I think if you can help him understand how you view sex, not how the Church or Church leaders view sex, then you'll get a better response. If you continue to struggle with this in your marriage, it might be worth going to a sex therapist. If you decide to go, please know that there is nothing shameful about seeing a therapist. In fact, I think it's actually a pretty noble thing to do.
Good luck and good sex!
-Sunday Night Banter
Dear Sleeping in Seattle,
I'll link some LDS resources that talk about this. However, I think you may need more than just showing him these books/articles/talks. If you haven't already, talk with him about why you want more sex. Even if he thinks it isn't a need, he can hopefully understand that it's something his wife wants, which may make him more open to it.
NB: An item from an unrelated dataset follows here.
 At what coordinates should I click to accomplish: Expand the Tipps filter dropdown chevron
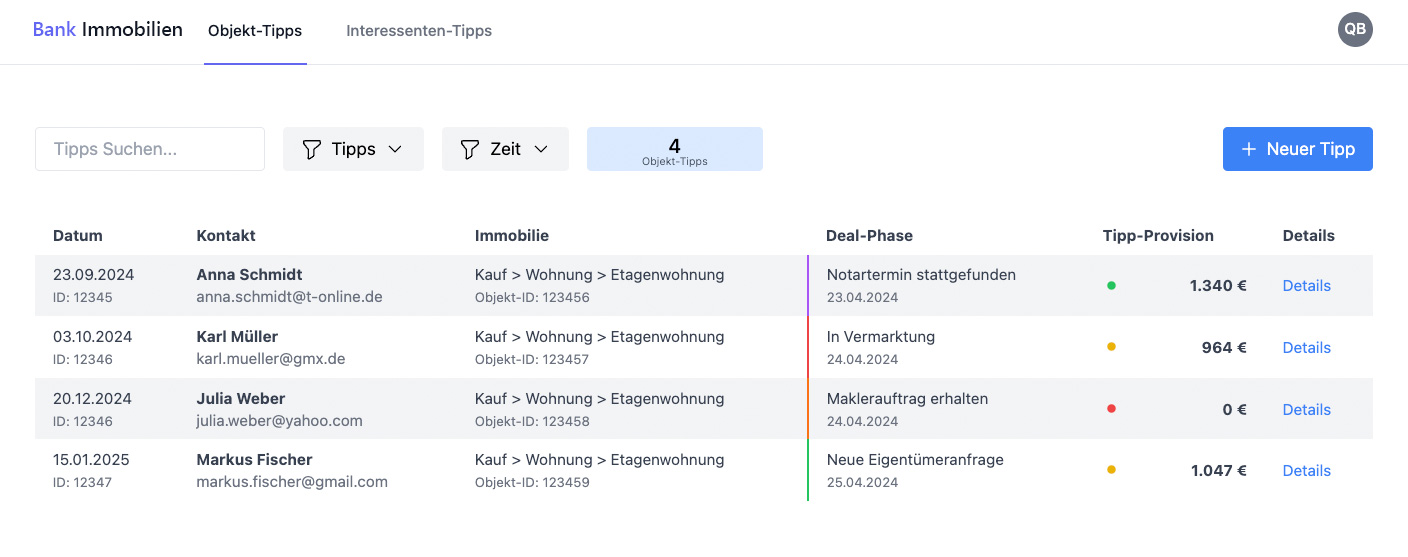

Talk and see if his low sex drive is due to his natural self (some people naturally have higher or lower sex drives), or due to any problems or feelings lately, as things like depression may impact sex drives.
"Of Souls, Symbols, and Sacraments" by Elder Holland.
Jennifer Finlayson-Fife is an LDS relationship and sexuality coach and counselor. While I haven't read or listened to any of her stuff, my coworker highly recommends her.